» **Instructions for the task**: The reader should set down exactly the lines from the one containing "Given: Click the TuneTag music note icon" through the last line of the material, omitting every picture.

•••••

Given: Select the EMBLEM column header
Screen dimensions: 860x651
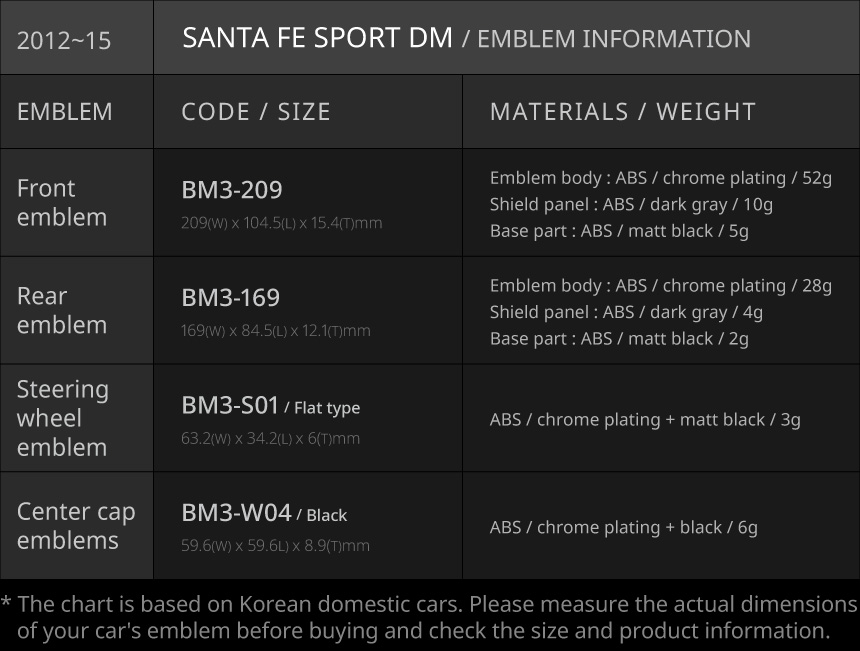Looking at the screenshot, I should 65,112.
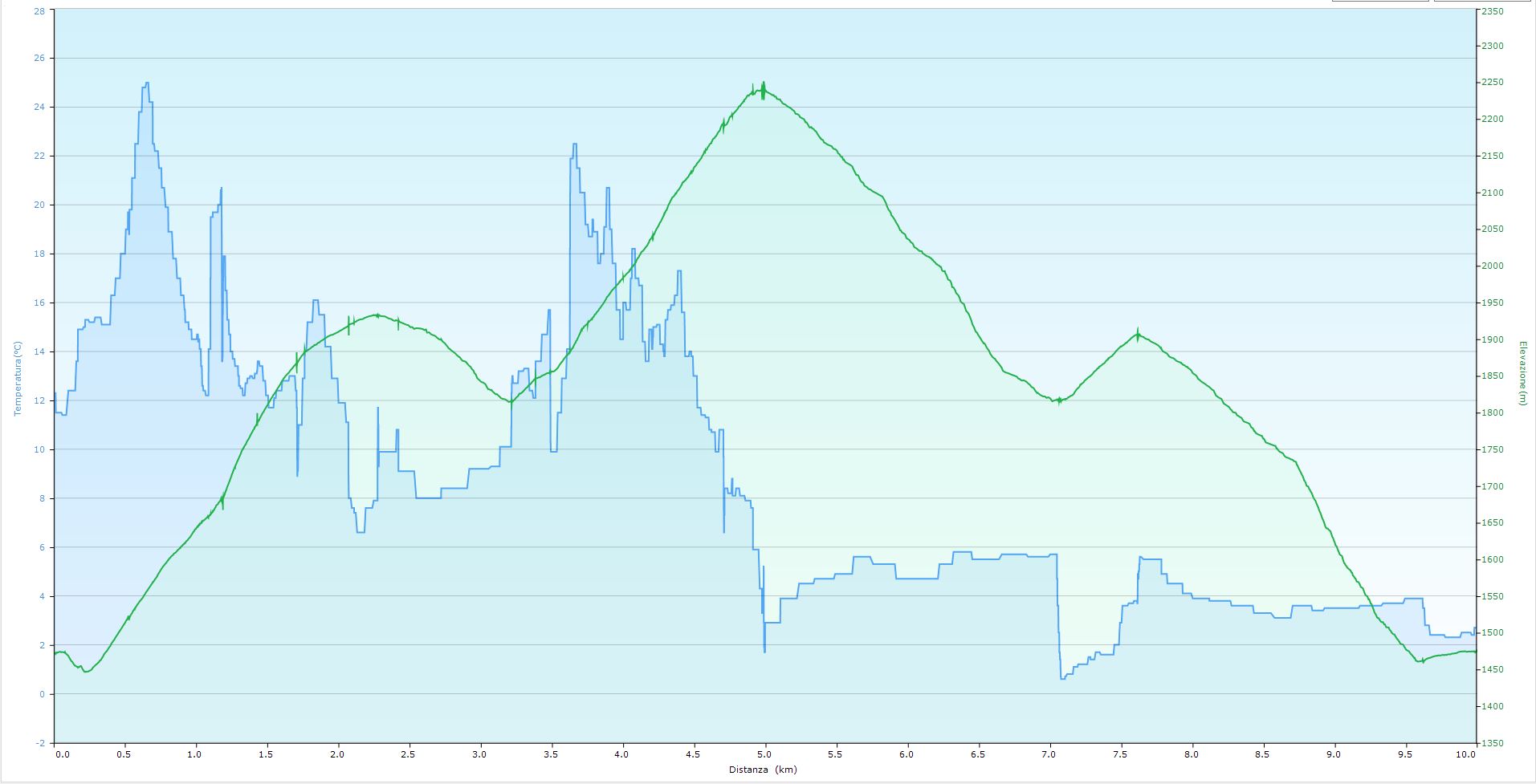The height and width of the screenshot is (784, 1536).
Task: Click the Distanza (km) axis title
Action: [764, 770]
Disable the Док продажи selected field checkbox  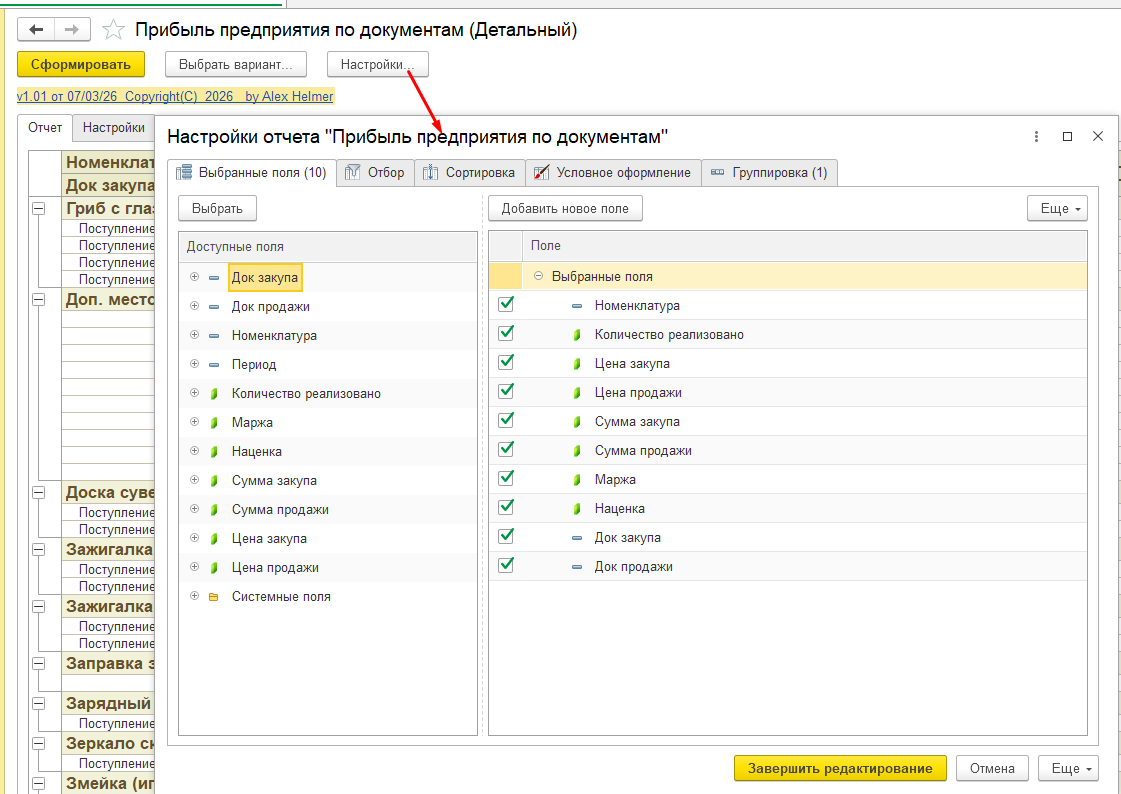[506, 565]
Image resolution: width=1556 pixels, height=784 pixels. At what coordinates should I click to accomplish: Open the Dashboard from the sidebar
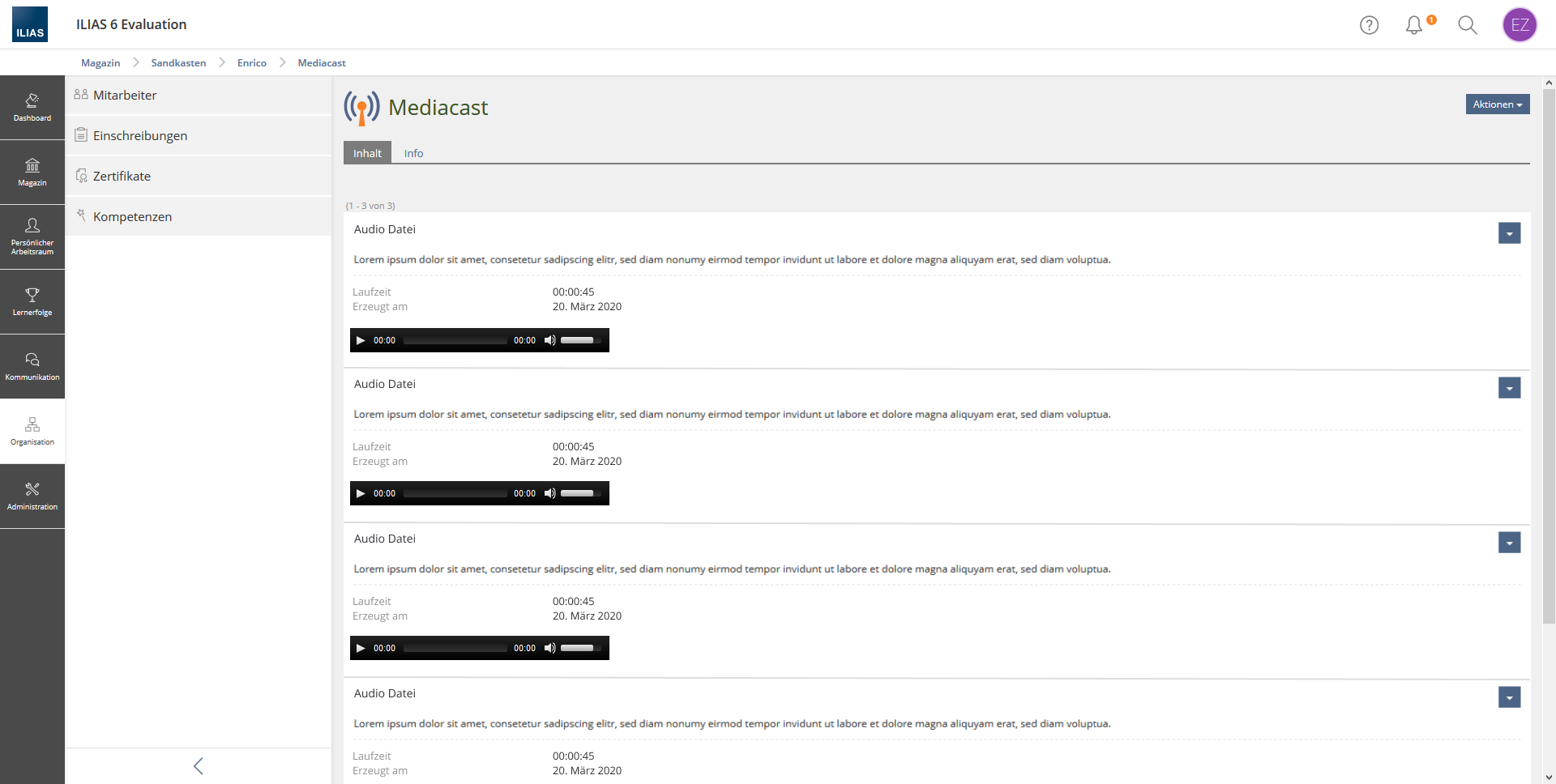[x=32, y=107]
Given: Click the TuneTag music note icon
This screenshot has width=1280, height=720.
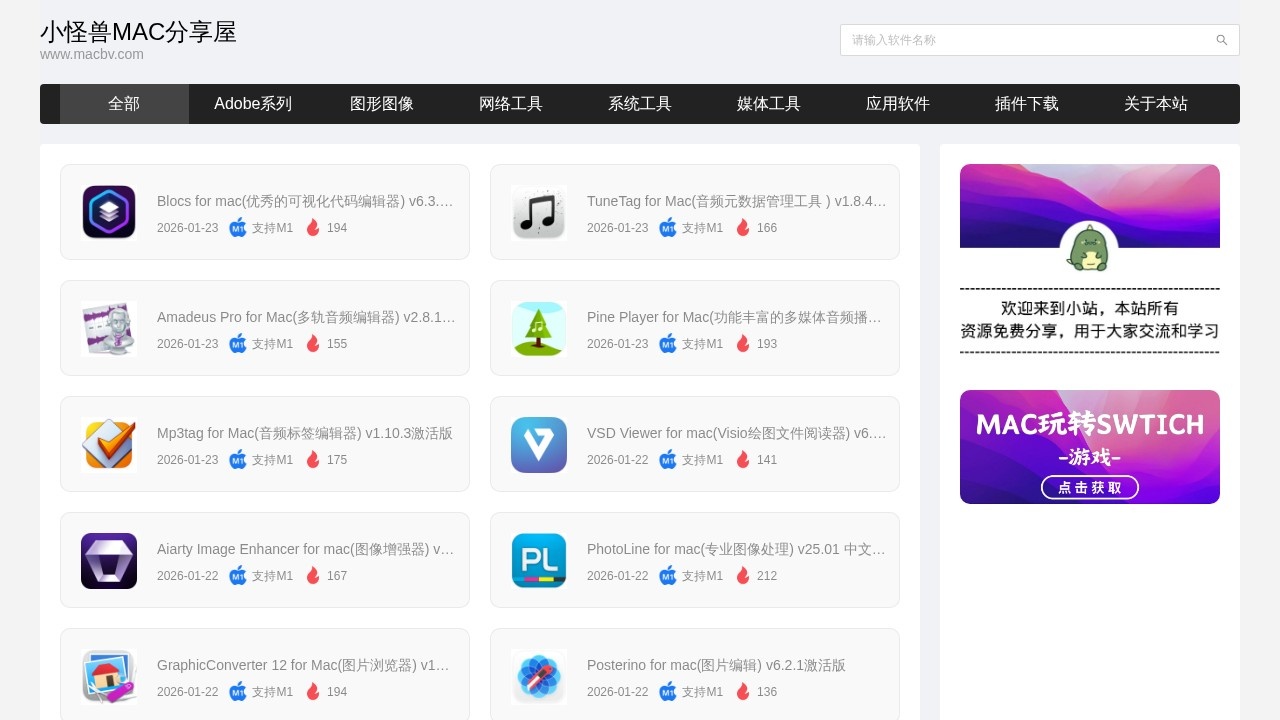Looking at the screenshot, I should (x=538, y=211).
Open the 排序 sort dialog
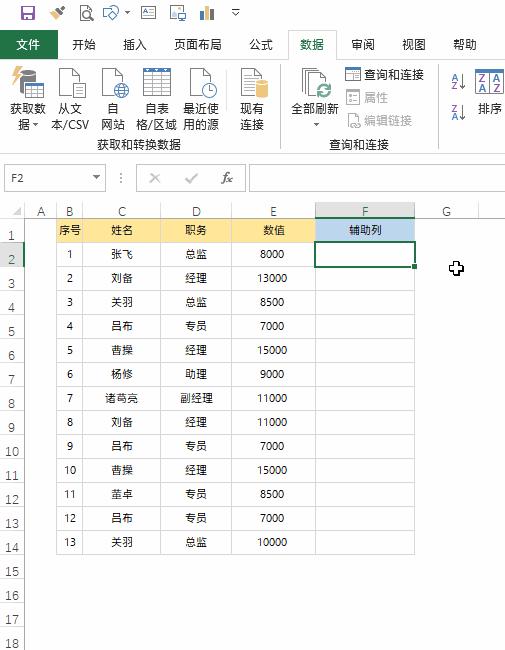This screenshot has height=650, width=505. coord(489,93)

•••••

» **Solution for this task**:
Given: Click the TuneTag music note icon
This screenshot has width=1280, height=720.
Looking at the screenshot, I should (x=538, y=211).
Open the 排序 sort dialog
This screenshot has height=650, width=505. coord(489,93)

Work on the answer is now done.